Le calendrier du spin-off sera étalé sur plusieurs années. Début 2023, GE créera une nouvelle entité à partir de sa division santé GE Healthcare au sein de laquelle elle conservera une participation de 19,9%. Peter Arduini en sera le patron.

Début 2024, ce sera le tour des activités liées aux énergies renouvelables et aux turbines éoliennes, à gaz et à vapeur, qui seront toutes regroupées au sein d'une société unique, qui sera dirigée par Scott Strazik.

Ensuite, sera créée la troisième entreprise qui sera spécialisée dans l'aéronautique: à l'issue de toutes ces transactions, c'est cette dernière qui conservera à son bénéfice du nom de "General Electric".

Quand il aura achevé la scission de la division énergie, Lawrence Culp quittera son rôle de patron de GE pour assurer un rôle de direction au sein de l'entité spécialisée dans l'aviation (qui sera seule alors à s'appeler General Electric). Il occupera également la fonction de président non exécutif de GE Healthcare.

Le début espéré d'une renaissance

Le conglomérat américain, basé à Boston dans le Massachusetts, est, depuis la crise financière de 2008 qui l'a durement touché, miné par une dette colossale qui l'a obligé à enchaîner cures d'amaigrissement et restructurations. Affaibli durablement en Bourse, il avait été contraint, en 2018, de sortir de l'indice Dow Jones Industrial Average, indice de référence à Wall Street, dont il faisait partie depuis 111 ans, c'est-à-dire depuis sa création en 1896. Cette sortie sanctionnait la chute continue d'un cours de Bourse passé de 60 dollars à la mi-2000 à moins de 13 dollars en 2018, avec une valeur boursière réduite à l'époque à 112 milliards de dollars, à comparer avec les presque 1.000 milliards d'Apple.

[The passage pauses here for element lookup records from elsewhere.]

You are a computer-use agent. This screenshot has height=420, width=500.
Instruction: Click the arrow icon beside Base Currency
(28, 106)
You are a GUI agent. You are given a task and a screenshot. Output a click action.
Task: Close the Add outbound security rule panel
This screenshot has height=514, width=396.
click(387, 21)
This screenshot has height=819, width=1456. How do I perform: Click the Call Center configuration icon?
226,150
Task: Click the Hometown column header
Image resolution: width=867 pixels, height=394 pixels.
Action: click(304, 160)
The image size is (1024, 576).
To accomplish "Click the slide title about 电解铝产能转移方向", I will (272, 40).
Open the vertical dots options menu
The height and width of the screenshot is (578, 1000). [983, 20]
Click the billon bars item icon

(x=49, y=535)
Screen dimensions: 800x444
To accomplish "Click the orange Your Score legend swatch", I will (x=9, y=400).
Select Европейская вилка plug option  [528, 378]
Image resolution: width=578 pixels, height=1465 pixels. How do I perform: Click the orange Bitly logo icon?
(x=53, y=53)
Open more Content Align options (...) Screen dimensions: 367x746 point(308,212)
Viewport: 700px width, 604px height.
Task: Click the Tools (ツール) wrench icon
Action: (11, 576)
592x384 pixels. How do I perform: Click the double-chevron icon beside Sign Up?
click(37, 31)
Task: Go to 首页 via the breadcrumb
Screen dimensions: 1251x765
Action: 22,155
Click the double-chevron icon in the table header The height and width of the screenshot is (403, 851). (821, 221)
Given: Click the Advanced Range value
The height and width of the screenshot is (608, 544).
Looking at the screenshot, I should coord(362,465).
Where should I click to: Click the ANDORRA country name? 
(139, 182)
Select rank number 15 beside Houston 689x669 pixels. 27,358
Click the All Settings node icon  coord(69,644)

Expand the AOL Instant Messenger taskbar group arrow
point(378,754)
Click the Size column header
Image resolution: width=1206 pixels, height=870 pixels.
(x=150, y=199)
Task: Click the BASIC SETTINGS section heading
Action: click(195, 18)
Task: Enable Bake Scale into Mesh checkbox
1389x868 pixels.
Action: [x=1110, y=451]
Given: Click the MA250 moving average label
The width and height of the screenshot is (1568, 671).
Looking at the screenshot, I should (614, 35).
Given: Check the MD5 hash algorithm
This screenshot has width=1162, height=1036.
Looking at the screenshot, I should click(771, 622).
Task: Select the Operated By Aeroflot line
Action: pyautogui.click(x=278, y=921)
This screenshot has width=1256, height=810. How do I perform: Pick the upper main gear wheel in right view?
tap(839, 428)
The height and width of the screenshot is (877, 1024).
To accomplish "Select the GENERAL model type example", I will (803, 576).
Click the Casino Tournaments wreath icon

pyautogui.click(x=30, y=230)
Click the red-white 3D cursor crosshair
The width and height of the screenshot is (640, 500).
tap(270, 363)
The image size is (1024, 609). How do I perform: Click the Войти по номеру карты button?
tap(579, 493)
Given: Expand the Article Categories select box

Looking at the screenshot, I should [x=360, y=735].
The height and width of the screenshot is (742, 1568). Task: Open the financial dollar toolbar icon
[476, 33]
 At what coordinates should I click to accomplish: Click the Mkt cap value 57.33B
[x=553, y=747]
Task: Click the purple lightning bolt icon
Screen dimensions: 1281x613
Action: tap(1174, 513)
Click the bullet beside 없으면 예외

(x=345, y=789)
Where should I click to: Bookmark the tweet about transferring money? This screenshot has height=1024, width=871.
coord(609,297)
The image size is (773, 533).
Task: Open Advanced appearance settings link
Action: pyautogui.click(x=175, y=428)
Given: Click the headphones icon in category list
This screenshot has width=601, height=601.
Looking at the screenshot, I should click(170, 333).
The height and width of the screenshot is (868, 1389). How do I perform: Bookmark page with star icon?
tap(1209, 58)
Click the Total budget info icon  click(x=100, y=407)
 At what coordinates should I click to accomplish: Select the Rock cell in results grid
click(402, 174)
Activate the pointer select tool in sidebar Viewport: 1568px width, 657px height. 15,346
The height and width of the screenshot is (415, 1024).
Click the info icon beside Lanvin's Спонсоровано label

Fin octobre, GE a annoncé des résultats trimestriels plutôt satisfaisants, profitant notamment de la forte croissance de ses revenus issus de l'aviation.

Une activité ancienne et bien installée en France

GE est présent en France depuis très longtemps, pas moins de 100 ans. L'entreprise américaine se déploie sur une quinzaine de sites industriels, avec 13 000 collaborateurs, au travers d'activités multiples qui, jusqu'à l'annonce du spin-off, étaient réparties en quatre grands pôles.

GE Renewable Energy, et ses trois divisions GE Hydro, GE Grid Solutions et GE Offshore Wind, opère sur six principaux sites industriels. À noter, la nouvelle usine de pales d'éoliennes, ouverte en 2019 à Cherbourg, là où GE construit l'Haliade-X, "l'éolienne offshore la plus puissante au monde, dont les pales de 107 mètres sont les plus longues jamais construites dans l'industrie", selon le commentaire du constructeur.

GE Power compte aussi trois subdivisions en France: GE Gas Power, GE Steam Power et GE Power Conversion, leaders sur leurs marchés. Sur le site de Belfort, racheté à Alstom en 2015, sont fabriquées les turbines renommées comme les plus puissantes et les plus efficaces au monde : la turbine vapeur Arabelle et la turbine à gaz 9HA.

GE Healthcare, créée en 1987, dont le site principal de Buc est reconnu comme un centre d'excellence mondial de production et de R&D pour la mammographie, l'imagerie interventionnelle et le développement d'applications avancées en imagerie médicale, ainsi qu'un centre de formation. La production française de GE Healthcare alimente principalement le marché mondial ; 95% du CA est réalisé à l'export.

Enfin, GE Aviation travaille en France en lien étroit avec son partenaire historique Safran au travers de leur société commune CFM International, laquelle est devenue en cinquante ans le premier motoriste mondial grâce au succès historique du CFM56, le moteur d'avion le plus vendu dans le monde. Aujourd'hui, ce best-seller a un successeur: le moteur Leap, qui équipe les avions monocouloirs de nouvelle génération de Boeing, Airbus et de l'avionneur chinois Comac.